And to my surprise...he said "I've been wondering how we would get goats home" - I could get my goats!

Some people transport goats in trailers. But, due to a family history of bringing animals home in odd ways, I decided to honor the tradition and bring them home in my Honda Pilot.

So, away I drove, breaking several land-speed records in the process and met the gal who had the goats. She had several goats, all in the back of a pickuptruck in a cage. I didn't really have a minute to inspect the goats, and I guess by virtue of driving two hours I had pretty much committed to the goats, so...I ended up with two unnamed goats in my car.

An Alpine

And a Mini-Nubian
Heyyyyy Esmeralda

Goats generally travel well in vehicles but there were a few things that I didn't think of. One is that when they traveled in my father's car, they went a rather shorter distance than that which I was traveling. The next is that my father's car was not nearly as spacious as the back of a Honda Pilot with all the seats laid flat. This is not meant to be an endorsement for the Honda Pilot (although I do love the car, and think it is indeed roomy back there) but rather it presented me with an interesting problem.

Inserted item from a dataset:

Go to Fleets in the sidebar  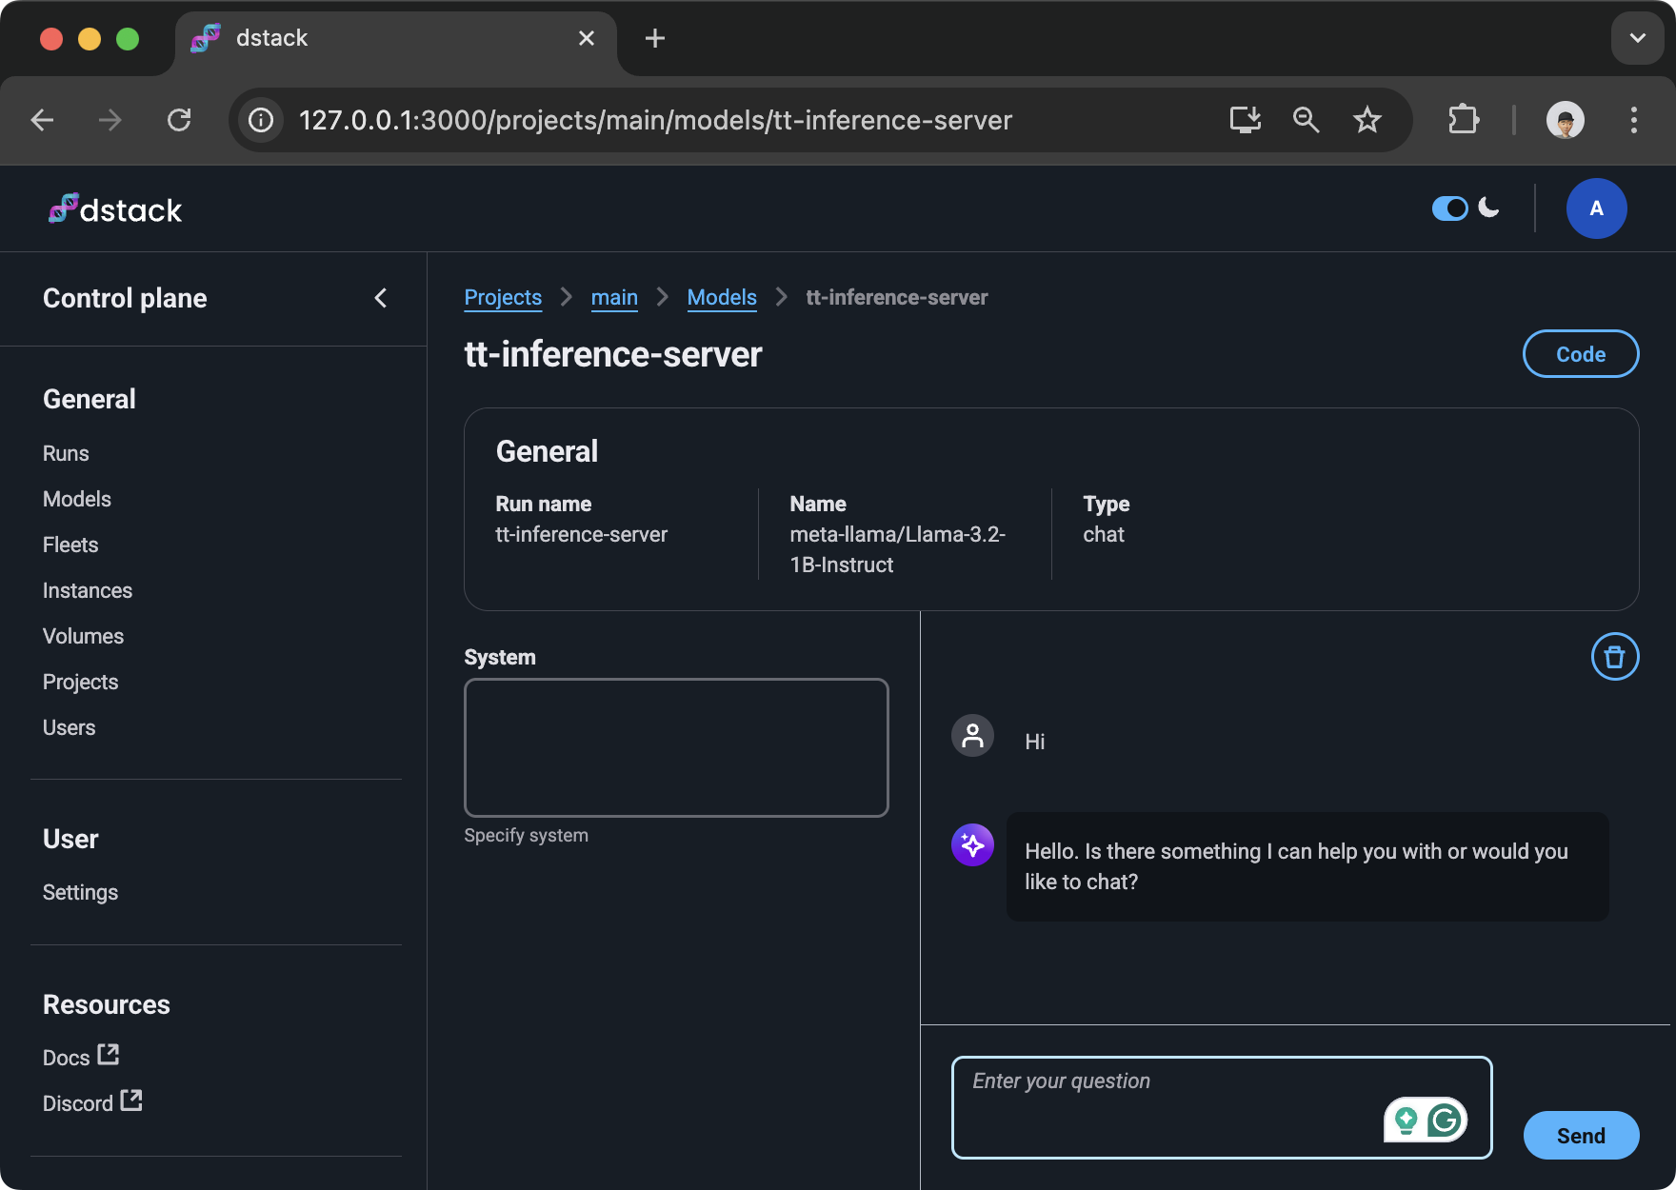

This is not my Pilot, but it works

See, goats will not soil themselves if they are in a confined space. In general, they are too ladylike for that. However, if the space is less confined, they are free to use the facilities whenever nature intends to. And use the facilities they did. All over the upholstery of my pilot. So, there was much chagrined laughter on my way home about how I was going to get the smells and erm...droppings...out of the upholstery before the Reluctant Farmhusband had a proverbial cow.

I will add, at this moment, the fact that I have not succeeded in doing so yet, and as of now he does not know that his precious Pilot has been defiled in such a way (though it wouldn't surprise me if he expected it).

So, I got the goats home, and plopped them in a stall, and then noticed something. You see, the larger goat, the Alpine, she was supposed to be pregnant. This was expected and I thought it would be a good way to offset her cost as well as milking her to feed our family. But the smaller mini-Nubian was NOT supposed to be pregnant.

Well, at least not *really* pregnant. There was a guess that she might be a little pregnant.

I know, I know.

So, this is the way the NON-Pregnant goat looks
Pregnant? Or fat?

And this is the way the SUPPOSED-TO-BE-PREGNANT goat looks
Pregnant or fat?

Well, from the top anyway.

I wouldn't suspect anything except for the fact that the Mini-Nubian (the supposedly non-pregnant one) bagged up in a big way, and the supposed-to-be-pregnant one has started as well.

This proved to be a rather interesting issue, as you're not supposed to milk a goat if it's going to deliver soon, but if you want milk and you have a goat that's bagged up, well then why not milk it.

So, we built the milking stand.

I say we, but really we gave the project to my oldest son, who...well, he did an admirable job of imitating what the milking stands that he saw on the internet looked like, but kind of missed out on the functionality part, so Grandpa had to help.

Goat Milking Stand

Goat Milking Stand

So I have an almost finished milking stand and possibly pregnant goats. Possibly, I don't know.

Any goat experts out there that can analyze my goat photos?